Былое Иакова - Манн Томас - Страница 30


Перейти на страницу:
Изменить размер шрифта:

30

Ничего неслыханного в их замыслах не было. Набеги на города и даже временный захват их вторгавшимися с юга или с востока жадными сынами пустыни, хабирами или бедуинами, если и не были в порядке вещей, то, во всяком случае, представляли собой явленье не такое уже редкое. Но предание, идущее не от горожан, а от хабиров или иврим в узком смысле слова, от сыновей Израиля, — это предание со спокойной совестью, не сомневаясь в дозволенности такого эпического очищенья действительности, утаивает от мира тот факт, что с самого начала в стане Иакова намечали определить отношения с Шекемом военным путем и что только сопротивление главы рода отсрочило реализацию этих планов на несколько лет, то есть до печального случая с Диной.

Сопротивление это было, правда, величественно и непреодолимо. Иаков находился тогда в особенно приподнятом настроении, что объяснялось его образованностью, значительностью его души, его склонностью к далеко идущим ассоциациям. Последние двадцать пять лет его жизни виделись выспреннему его уму в свете космического соответствия, они представлялись подобием кругооборота, сменой вознесения, сошествия в ад и воскресения, счастливейшим заполнением мифической схемы роста. Из Беэршивы он пришел некогда в Вефиль, в место, где ему привиделась великая лестница, это было вознесение.

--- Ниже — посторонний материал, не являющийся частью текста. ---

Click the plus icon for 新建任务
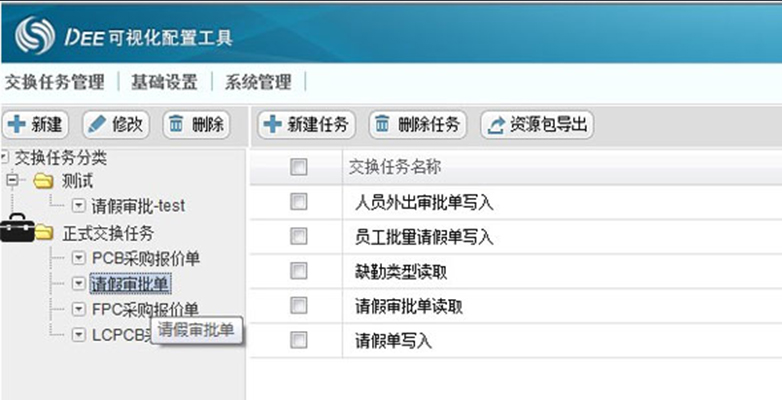The height and width of the screenshot is (400, 782). pyautogui.click(x=272, y=125)
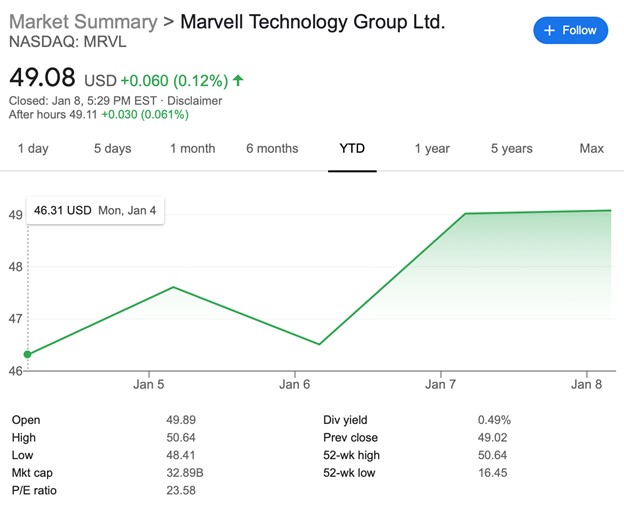The image size is (624, 513).
Task: View the 5 years chart
Action: click(x=511, y=148)
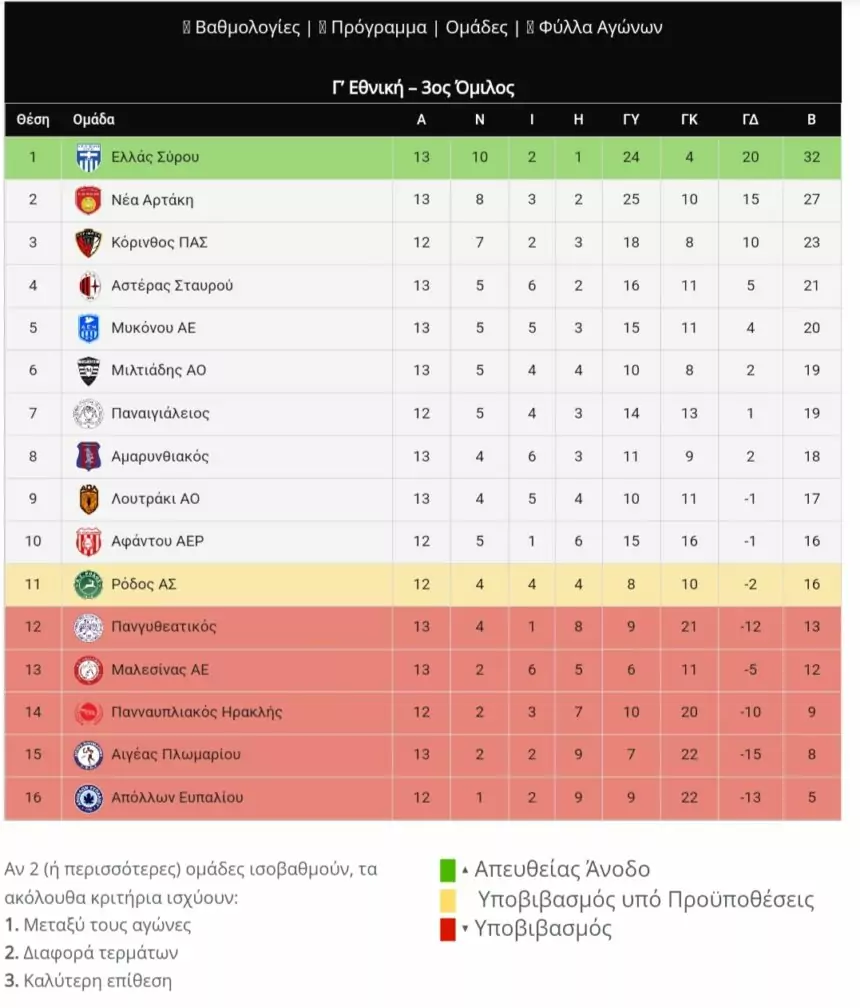The image size is (860, 1008).
Task: Open the Αμαρυνθιακός team name link
Action: click(160, 456)
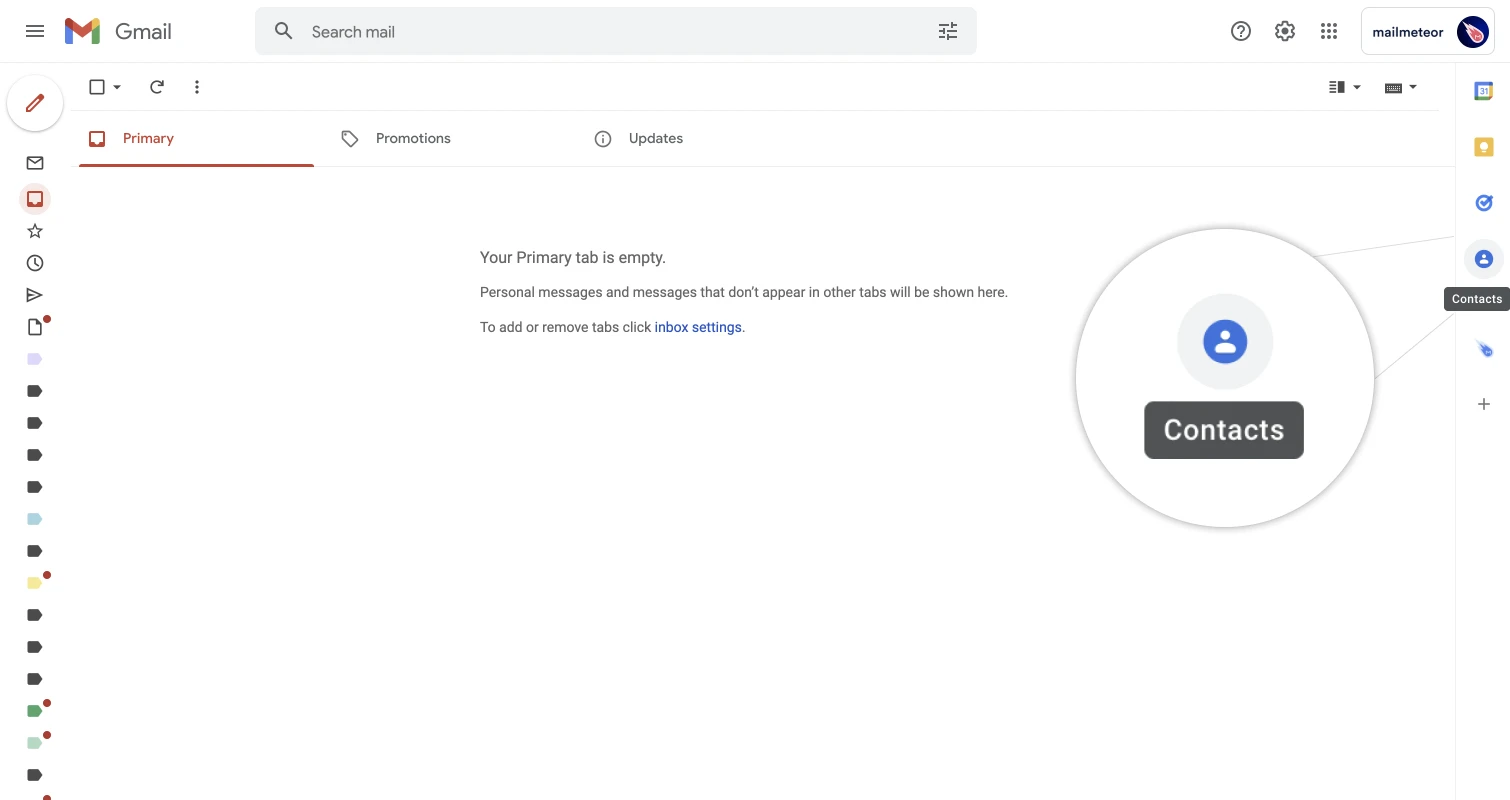The height and width of the screenshot is (800, 1510).
Task: Open the inbox settings link
Action: point(698,327)
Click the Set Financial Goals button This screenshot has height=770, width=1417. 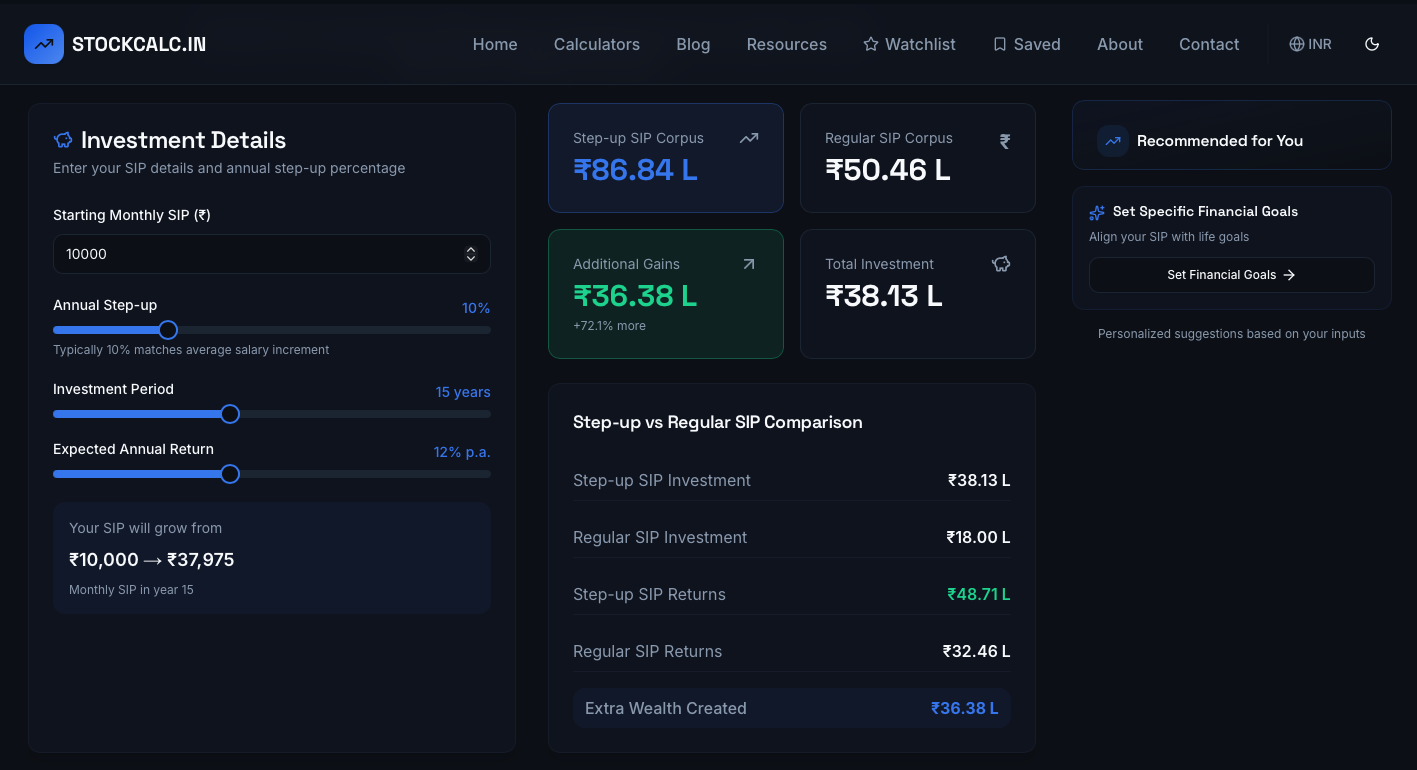click(1231, 275)
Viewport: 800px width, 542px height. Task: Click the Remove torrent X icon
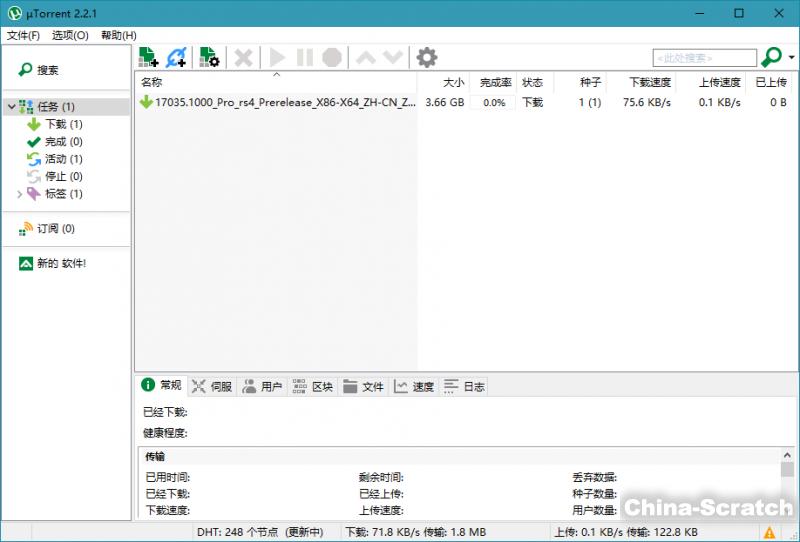(243, 58)
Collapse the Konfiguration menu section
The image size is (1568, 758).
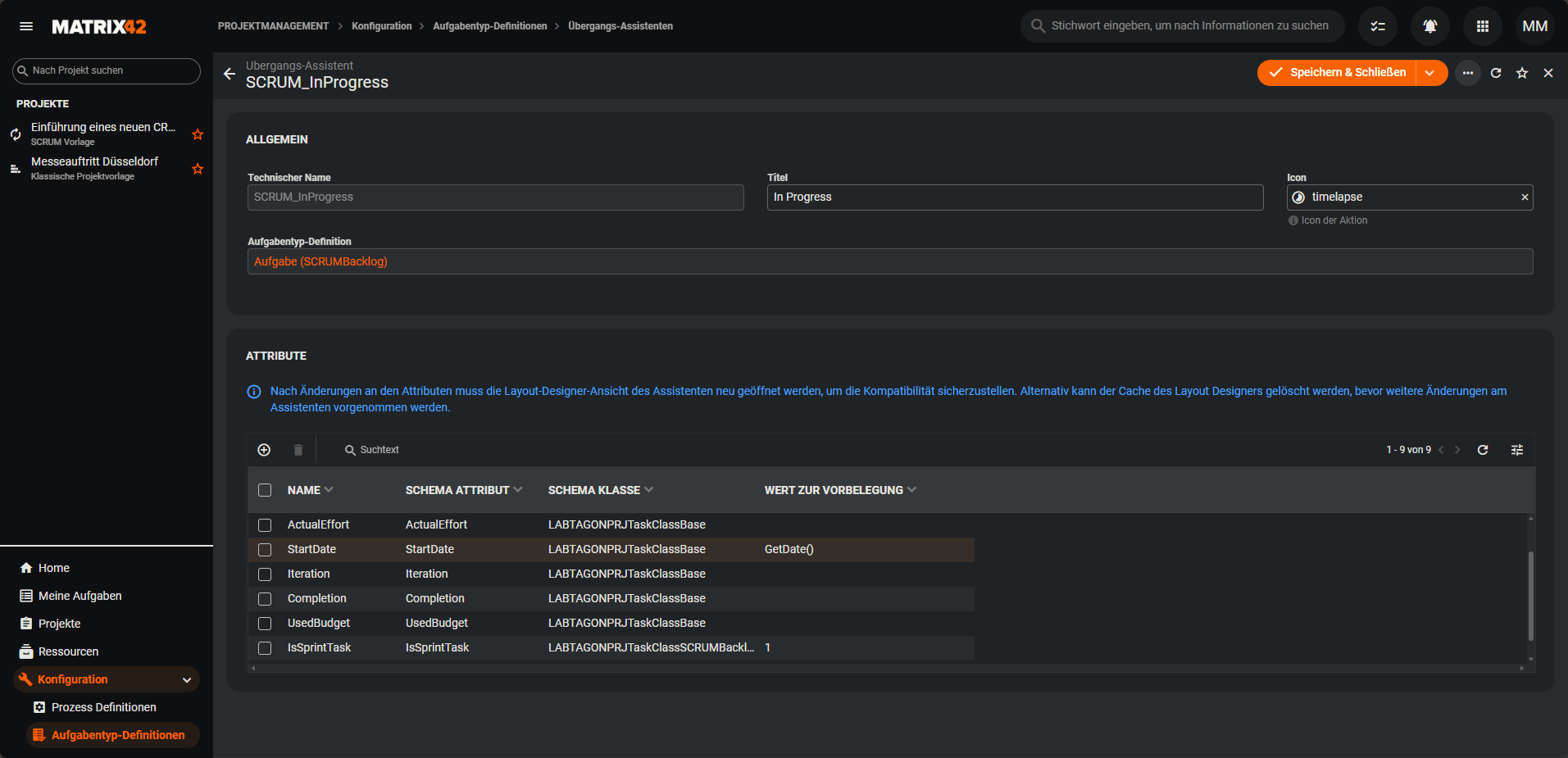coord(187,679)
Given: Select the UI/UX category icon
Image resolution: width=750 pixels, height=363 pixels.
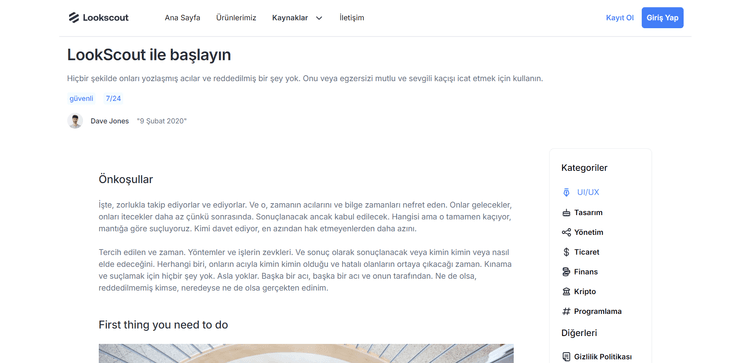Looking at the screenshot, I should 566,192.

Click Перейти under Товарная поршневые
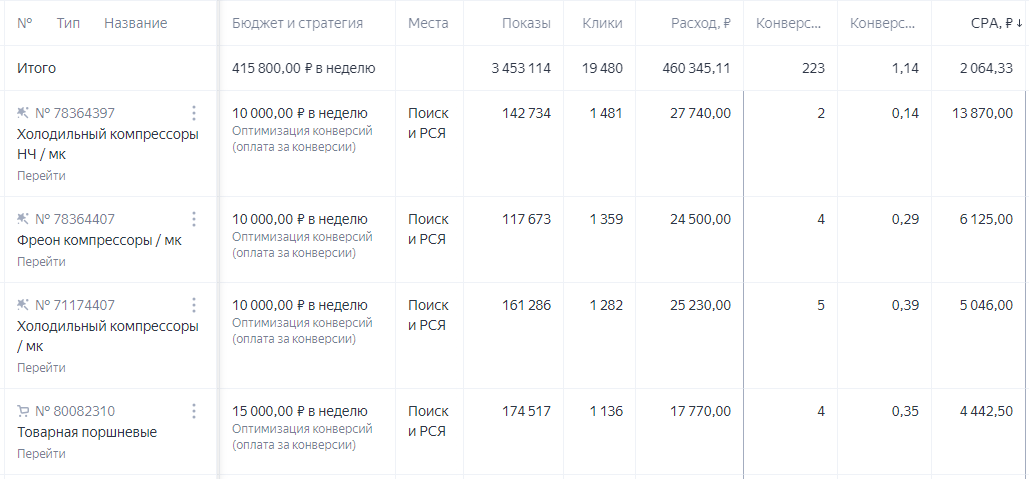pyautogui.click(x=41, y=453)
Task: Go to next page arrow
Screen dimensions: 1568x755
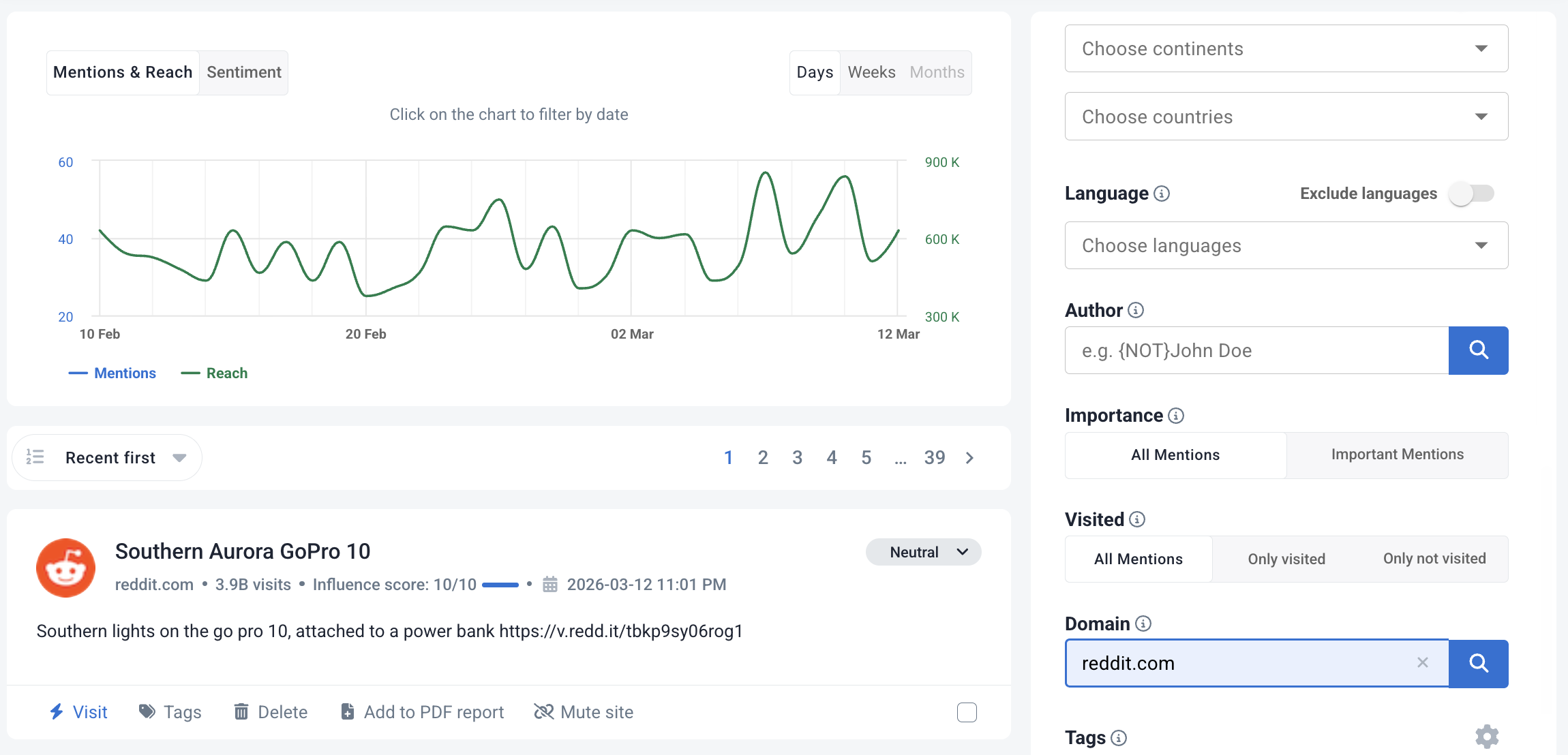Action: tap(969, 458)
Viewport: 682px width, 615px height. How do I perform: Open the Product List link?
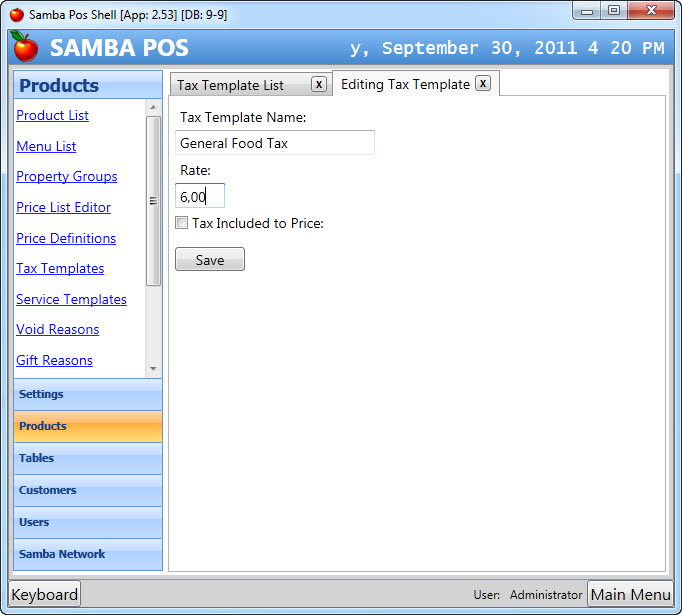52,115
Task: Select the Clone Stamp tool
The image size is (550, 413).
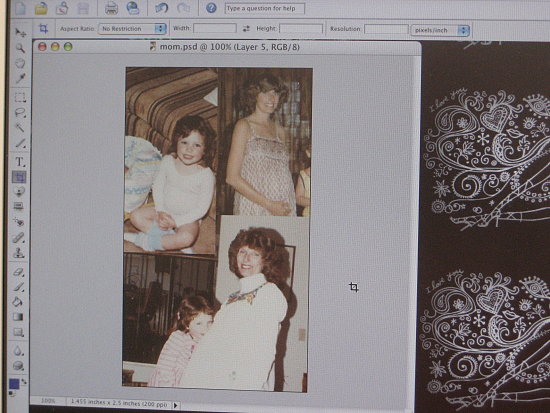Action: point(19,253)
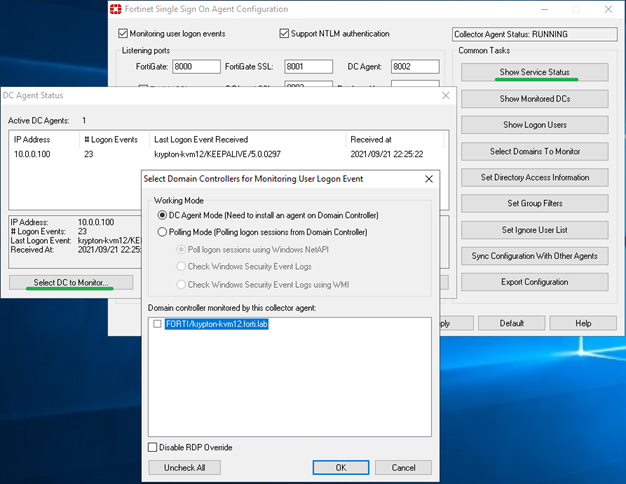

Оттуда — в степь преисподней, где ему пришлось служить, потеть и мерзнуть дважды семь лет, но где он стал затем очень богат, одурачив одного хитрого и в то же время глупого беса по имени Лаван, — по своей образованности он не мог не видеть в своем месопотамском тесте демона черной луны и злого дракона, который его обманул, но которого он потом тоже основательно обманул и обокрал, после чего со всем украденным, а главное, со своей освобожденной Иштар, прекрасноокой Рахилью, смеясь в сердце своем великим и благочестивым смехом, он сломал запоры преисподней, поднялся из нее и пришел к Сихему. Сихемская долина могла и не быть такой цветущей, какой он действительно увидел ее в час прибытия, чтобы показаться задумчивому его воображению местом весеннего обновления в круговороте его жизни; авраамитские воспоминания об этом месте тоже наполняли его сердце кротким благоговением перед ним. Да, если отпрыски Иакова вспоминали о воинственности Авраама, о смелом его нападении на полчища Востока и о том, как он обломал бока звездопоклонникам, то сам он, Иаков, вспоминал о дружбе праотца Авраама с Мелхиседеком, сихемским первосвященником, о благословении, полученном им от Мелхиседека, о дани признанья и симпатии, отданной Авраамом сихемскому божеству; и поэтому, когда большие его сыновья в осторожной и почти поэтической форме намекнули на грубую свою затею, они встретили у него самый скверный прием.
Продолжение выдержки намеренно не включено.